New Phytologist 2018 1: 218-229
Ruwe H, Gutmann B, Schmitz-Linneweber C, Small I, Kindgren P
- Pentatricopeptide repeat (PPR) proteins are modular RNA‐binding proteins involved in different aspects of RNA metabolism in organelles. PPR proteins of the PLS subclass often contain C‐terminal domains that are important for their function, but the role of one of these domains, the E domain, is far from resolved. Here, we elucidate the role of the E domain in CRR2 in plastids.
- We identified a surprisingly large number of small RNAs that represent in vivo footprints of the Arabidopsis PLS‐class PPR protein CRR2. An unexpectedly strong base conservation was found in the nucleotides aligned to the E domain. We used both in vitro and in vivo experiments to reveal the role of the E domain of CRR2.

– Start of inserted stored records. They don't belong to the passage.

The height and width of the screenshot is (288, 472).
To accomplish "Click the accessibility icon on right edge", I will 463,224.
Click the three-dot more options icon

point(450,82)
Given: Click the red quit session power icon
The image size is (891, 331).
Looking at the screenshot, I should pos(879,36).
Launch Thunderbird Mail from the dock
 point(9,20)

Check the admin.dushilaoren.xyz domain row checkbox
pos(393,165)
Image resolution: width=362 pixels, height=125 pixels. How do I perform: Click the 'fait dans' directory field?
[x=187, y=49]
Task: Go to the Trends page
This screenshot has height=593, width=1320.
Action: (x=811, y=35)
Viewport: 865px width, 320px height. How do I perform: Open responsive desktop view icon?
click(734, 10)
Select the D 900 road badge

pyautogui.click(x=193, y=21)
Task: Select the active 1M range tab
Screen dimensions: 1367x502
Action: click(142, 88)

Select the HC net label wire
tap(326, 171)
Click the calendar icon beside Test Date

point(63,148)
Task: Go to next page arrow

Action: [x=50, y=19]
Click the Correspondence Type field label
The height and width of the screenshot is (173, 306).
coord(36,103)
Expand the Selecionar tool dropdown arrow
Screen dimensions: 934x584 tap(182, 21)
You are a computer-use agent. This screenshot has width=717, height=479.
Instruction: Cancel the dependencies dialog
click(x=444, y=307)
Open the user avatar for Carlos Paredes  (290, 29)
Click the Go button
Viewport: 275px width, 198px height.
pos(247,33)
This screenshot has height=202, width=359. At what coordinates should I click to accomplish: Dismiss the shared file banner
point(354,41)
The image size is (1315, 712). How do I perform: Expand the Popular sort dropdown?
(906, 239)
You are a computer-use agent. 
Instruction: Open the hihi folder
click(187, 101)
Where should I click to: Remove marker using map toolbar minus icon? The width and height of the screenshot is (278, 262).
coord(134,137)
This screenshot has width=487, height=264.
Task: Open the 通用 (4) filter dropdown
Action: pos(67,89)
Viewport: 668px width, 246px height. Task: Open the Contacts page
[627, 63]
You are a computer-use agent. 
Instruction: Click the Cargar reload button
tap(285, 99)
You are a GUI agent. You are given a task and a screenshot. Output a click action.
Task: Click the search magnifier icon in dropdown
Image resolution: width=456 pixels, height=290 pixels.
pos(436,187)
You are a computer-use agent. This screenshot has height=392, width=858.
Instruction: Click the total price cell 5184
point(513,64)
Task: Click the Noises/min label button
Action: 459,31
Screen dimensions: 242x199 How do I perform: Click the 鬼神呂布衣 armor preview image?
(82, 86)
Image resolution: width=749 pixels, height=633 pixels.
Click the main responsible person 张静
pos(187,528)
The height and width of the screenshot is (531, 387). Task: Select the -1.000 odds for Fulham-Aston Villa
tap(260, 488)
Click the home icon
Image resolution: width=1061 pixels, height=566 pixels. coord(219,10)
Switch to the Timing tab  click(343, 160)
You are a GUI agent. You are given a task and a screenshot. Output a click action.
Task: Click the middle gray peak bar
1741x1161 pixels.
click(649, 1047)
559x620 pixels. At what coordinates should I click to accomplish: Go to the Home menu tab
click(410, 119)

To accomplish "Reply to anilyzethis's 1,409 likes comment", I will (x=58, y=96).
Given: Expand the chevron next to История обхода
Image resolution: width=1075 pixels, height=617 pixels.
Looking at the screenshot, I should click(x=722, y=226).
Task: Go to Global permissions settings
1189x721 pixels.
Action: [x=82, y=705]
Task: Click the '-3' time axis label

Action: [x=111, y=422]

- The E domain of CRR2 can be predictably altered to prefer different nucleotides in its RNA ligand, and position 5 of the E1‐motif is biologically important for the PPR–RNA interaction. The ‘code’ of the E domain PPR motifs is different from that of P‐ and S‐motifs.
- The findings presented here show that the E domain of CRR2 is involved in sequence‐specific interaction with its RNA ligand and have implications for our ability to predict RNA targets for PLS‐PPRs and their use as biotechnological tools to manipulate specific RNAs in vivo.